Setitik air mata lolos menuruni pipinya yang memerah, disusul dengan tetesan-tetesan lainnya.

Dalam sekejap Reagan melepaskan seatbelt dan meraih Kalila ke dalam pelukan.

Untuk yang kedua kalinya, air mata Kalila membasahi kemeja pria itu. "Aku ingat semuanya, Reg," isak Kalila, tangannya mencengkram kemeja Reagan erat-erat.

Reagan mengusap punggung Kalila. "I'm sorry,"ucapnya lirih, benci karena hanya itu yang bisa ia katakan untuk saat ini.

"Aku masih ingat jelas hari itu. Aku bahkan nggak bisa tidur tanpa bantuan obat karena aku takut ketika aku tutup mata, mimpi buruk itu kembali lagi," bisik Kalila pilu.

Reagan mengernyit ketika merasakan  sesuatu di dalam dirinya seolah tersayat ketika mendengar pengakuan Kalila.

"Akhir-akhir ini aku pikir hidupku sudah mulai damai. Aku mulai berharap aku bisa kembali ngerasain bahagia kayak dulu lagi ... sampai tiba-tiba aku dapat kiriman bunga dari dia."
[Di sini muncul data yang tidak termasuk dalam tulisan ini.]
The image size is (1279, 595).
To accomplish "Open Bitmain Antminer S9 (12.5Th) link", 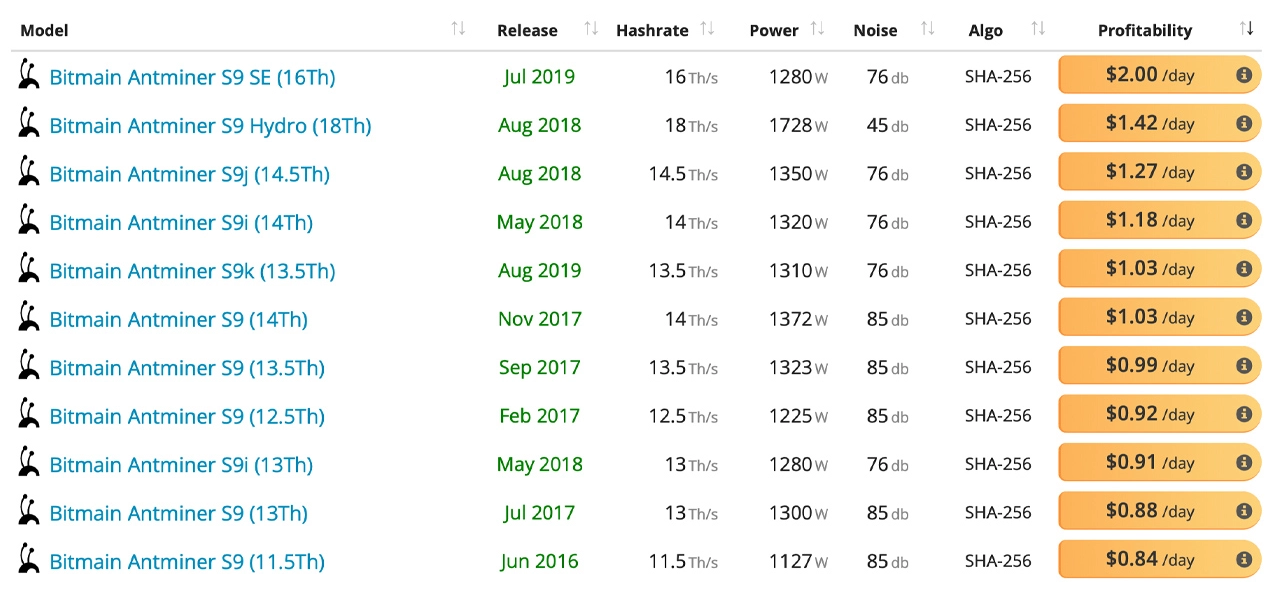I will (x=187, y=416).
Seketika tubuh Reagan membeku dan ekspresinya menggelap. Buket bunga yang tadi siang Kalila tanyakan padanya, ternyata berasal dari makhluk rendahan itu.

"Aku nggak tau gimana caranya tapi dia juga dapar nomor baruku," Kalila tersedu.

"Dia bilang apa?" tanya Reagan dengan suara rendah yang menusuk.

"Dia mau ketemu denganku dan memperbaiki kesalahannya," bisik Kalila. Isakannya telah berhenti namun kini ia tidak punya tenaga lagi untuk bersuara.

"Hari ini?" Suara Reagan kini terdengar semakin asing.

"Dia bilang aku yang tentukan waktunya." Kalila bersandar pada bahu Reagan, nenutup mata. Lelah.

"But I'm scared, Reg" bisiknya.

Reagan mengeratkan pelukannya, "Don't be. Aku nggak akan biarin dia nyakitin kamu lagi—nggak, aku bahkan nggak akan biarin dia ketemu kamu."

Tidak ada respon Kalila selama beberapa menit namun Reagan membiarkannya, tangannya kembali mengusap punggung wanita itu yang ternyata menyimpan trauma besar. Bahkan jika Kalila tertidur saat ini juga akan lebih baik dibandingkankan kembali menangis seperti tadi.

Namun entah pada menit keberapa, Kalila kembali bersuara.

"Janji?"

"Aku janji," balas Reagan penuh keyakinan.